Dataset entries
────────

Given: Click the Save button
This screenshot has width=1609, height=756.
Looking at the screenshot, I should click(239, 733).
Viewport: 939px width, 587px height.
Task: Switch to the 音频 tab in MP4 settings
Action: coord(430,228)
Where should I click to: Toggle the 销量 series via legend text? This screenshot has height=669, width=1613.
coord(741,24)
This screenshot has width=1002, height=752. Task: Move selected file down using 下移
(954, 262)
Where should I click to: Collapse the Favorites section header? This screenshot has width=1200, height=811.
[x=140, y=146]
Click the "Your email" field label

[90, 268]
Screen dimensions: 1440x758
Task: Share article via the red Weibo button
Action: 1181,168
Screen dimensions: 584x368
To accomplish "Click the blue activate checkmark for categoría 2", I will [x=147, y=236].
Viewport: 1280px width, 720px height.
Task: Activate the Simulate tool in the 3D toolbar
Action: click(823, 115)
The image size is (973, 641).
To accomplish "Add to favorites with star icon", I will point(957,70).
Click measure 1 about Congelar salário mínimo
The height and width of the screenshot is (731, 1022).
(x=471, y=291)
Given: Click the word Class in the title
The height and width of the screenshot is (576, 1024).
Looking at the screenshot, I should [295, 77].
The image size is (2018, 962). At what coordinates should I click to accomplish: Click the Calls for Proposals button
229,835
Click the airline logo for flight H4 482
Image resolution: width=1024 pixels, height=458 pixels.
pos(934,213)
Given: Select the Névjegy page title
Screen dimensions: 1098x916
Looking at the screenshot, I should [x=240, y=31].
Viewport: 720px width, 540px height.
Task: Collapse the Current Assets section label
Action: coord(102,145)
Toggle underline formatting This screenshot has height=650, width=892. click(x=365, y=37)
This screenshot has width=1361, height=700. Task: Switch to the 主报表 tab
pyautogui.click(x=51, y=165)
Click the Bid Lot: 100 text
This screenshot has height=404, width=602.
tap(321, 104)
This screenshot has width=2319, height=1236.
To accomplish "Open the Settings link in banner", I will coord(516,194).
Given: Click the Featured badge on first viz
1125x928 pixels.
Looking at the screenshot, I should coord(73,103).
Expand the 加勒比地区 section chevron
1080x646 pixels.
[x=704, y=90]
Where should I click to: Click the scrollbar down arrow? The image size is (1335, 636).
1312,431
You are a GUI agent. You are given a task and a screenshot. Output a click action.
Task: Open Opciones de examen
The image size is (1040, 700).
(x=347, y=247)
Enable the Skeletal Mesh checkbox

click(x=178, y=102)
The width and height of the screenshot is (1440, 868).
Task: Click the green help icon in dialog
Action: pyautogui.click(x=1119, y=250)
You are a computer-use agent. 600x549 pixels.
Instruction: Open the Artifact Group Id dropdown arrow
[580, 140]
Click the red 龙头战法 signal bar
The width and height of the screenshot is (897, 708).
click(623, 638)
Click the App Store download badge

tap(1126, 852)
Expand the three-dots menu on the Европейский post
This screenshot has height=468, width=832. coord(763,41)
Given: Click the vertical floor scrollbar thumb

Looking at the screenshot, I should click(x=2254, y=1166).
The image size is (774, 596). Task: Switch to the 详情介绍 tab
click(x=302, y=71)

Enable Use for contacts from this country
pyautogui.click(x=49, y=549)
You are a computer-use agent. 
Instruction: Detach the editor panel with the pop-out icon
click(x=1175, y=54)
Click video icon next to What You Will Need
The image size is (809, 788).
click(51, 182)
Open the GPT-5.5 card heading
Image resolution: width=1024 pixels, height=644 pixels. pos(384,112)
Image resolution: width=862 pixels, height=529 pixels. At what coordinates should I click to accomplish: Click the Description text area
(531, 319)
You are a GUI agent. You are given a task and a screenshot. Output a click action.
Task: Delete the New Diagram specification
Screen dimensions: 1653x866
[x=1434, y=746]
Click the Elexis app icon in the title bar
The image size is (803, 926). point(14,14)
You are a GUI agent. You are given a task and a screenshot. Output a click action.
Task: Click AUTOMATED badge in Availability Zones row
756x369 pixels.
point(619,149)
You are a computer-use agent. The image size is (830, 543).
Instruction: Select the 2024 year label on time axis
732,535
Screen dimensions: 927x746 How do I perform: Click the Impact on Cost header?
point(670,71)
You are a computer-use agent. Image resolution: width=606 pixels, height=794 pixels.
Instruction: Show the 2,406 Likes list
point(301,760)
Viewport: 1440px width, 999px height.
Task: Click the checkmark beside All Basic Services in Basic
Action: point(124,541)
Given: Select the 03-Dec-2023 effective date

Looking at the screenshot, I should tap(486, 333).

────────

#### TASK INSTRUCTIONS:
Go through the entries above and write each one out exactly.

#### RESULT FOR THIS EXERCISE:
Given: Click the Save button
This screenshot has width=1609, height=756.
Looking at the screenshot, I should click(239, 733).
Viewport: 939px width, 587px height.
Task: Switch to the 音频 tab in MP4 settings
Action: coord(430,228)
Where should I click to: Toggle the 销量 series via legend text? This screenshot has height=669, width=1613.
coord(741,24)
This screenshot has width=1002, height=752. Task: Move selected file down using 下移
(954, 262)
Where should I click to: Collapse the Favorites section header? This screenshot has width=1200, height=811.
[x=140, y=146]
Click the "Your email" field label

[90, 268]
Screen dimensions: 1440x758
Task: Share article via the red Weibo button
Action: 1181,168
Screen dimensions: 584x368
To accomplish "Click the blue activate checkmark for categoría 2", I will [x=147, y=236].
Viewport: 1280px width, 720px height.
Task: Activate the Simulate tool in the 3D toolbar
Action: click(823, 115)
The image size is (973, 641).
To accomplish "Add to favorites with star icon", I will point(957,70).
Click measure 1 about Congelar salário mínimo
The height and width of the screenshot is (731, 1022).
(x=471, y=291)
Given: Click the word Class in the title
The height and width of the screenshot is (576, 1024).
Looking at the screenshot, I should [295, 77].
The image size is (2018, 962). At what coordinates should I click to accomplish: Click the Calls for Proposals button
229,835
Click the airline logo for flight H4 482
Image resolution: width=1024 pixels, height=458 pixels.
pos(934,213)
Given: Select the Névjegy page title
Screen dimensions: 1098x916
Looking at the screenshot, I should [x=240, y=31].
Viewport: 720px width, 540px height.
Task: Collapse the Current Assets section label
Action: coord(102,145)
Toggle underline formatting This screenshot has height=650, width=892. click(x=365, y=37)
This screenshot has width=1361, height=700. Task: Switch to the 主报表 tab
pyautogui.click(x=51, y=165)
Click the Bid Lot: 100 text
This screenshot has height=404, width=602.
tap(321, 104)
This screenshot has width=2319, height=1236.
To accomplish "Open the Settings link in banner", I will coord(516,194).
Given: Click the Featured badge on first viz
1125x928 pixels.
Looking at the screenshot, I should coord(73,103).
Expand the 加勒比地区 section chevron
1080x646 pixels.
[x=704, y=90]
Where should I click to: Click the scrollbar down arrow? The image size is (1335, 636).
1312,431
You are a GUI agent. You are given a task and a screenshot. Output a click action.
Task: Open Opciones de examen
The image size is (1040, 700).
(x=347, y=247)
Enable the Skeletal Mesh checkbox

click(x=178, y=102)
The width and height of the screenshot is (1440, 868).
Task: Click the green help icon in dialog
Action: pyautogui.click(x=1119, y=250)
You are a computer-use agent. 600x549 pixels.
Instruction: Open the Artifact Group Id dropdown arrow
[580, 140]
Click the red 龙头战法 signal bar
The width and height of the screenshot is (897, 708).
click(623, 638)
Click the App Store download badge

tap(1126, 852)
Expand the three-dots menu on the Европейский post
This screenshot has height=468, width=832. coord(763,41)
Given: Click the vertical floor scrollbar thumb

Looking at the screenshot, I should click(x=2254, y=1166).
The image size is (774, 596). Task: Switch to the 详情介绍 tab
click(x=302, y=71)

Enable Use for contacts from this country
pyautogui.click(x=49, y=549)
You are a computer-use agent. 
Instruction: Detach the editor panel with the pop-out icon
click(x=1175, y=54)
Click video icon next to What You Will Need
The image size is (809, 788).
click(51, 182)
Open the GPT-5.5 card heading
Image resolution: width=1024 pixels, height=644 pixels. pos(384,112)
Image resolution: width=862 pixels, height=529 pixels. At what coordinates should I click to accomplish: Click the Description text area
(531, 319)
You are a GUI agent. You are given a task and a screenshot. Output a click action.
Task: Delete the New Diagram specification
Screen dimensions: 1653x866
[x=1434, y=746]
Click the Elexis app icon in the title bar
The image size is (803, 926). point(14,14)
You are a GUI agent. You are given a task and a screenshot. Output a click action.
Task: Click AUTOMATED badge in Availability Zones row
756x369 pixels.
point(619,149)
You are a computer-use agent. The image size is (830, 543).
Instruction: Select the 2024 year label on time axis
732,535
Screen dimensions: 927x746 How do I perform: Click the Impact on Cost header?
point(670,71)
You are a computer-use agent. Image resolution: width=606 pixels, height=794 pixels.
Instruction: Show the 2,406 Likes list
point(301,760)
Viewport: 1440px width, 999px height.
Task: Click the checkmark beside All Basic Services in Basic
Action: point(124,541)
Given: Select the 03-Dec-2023 effective date

Looking at the screenshot, I should tap(486, 333).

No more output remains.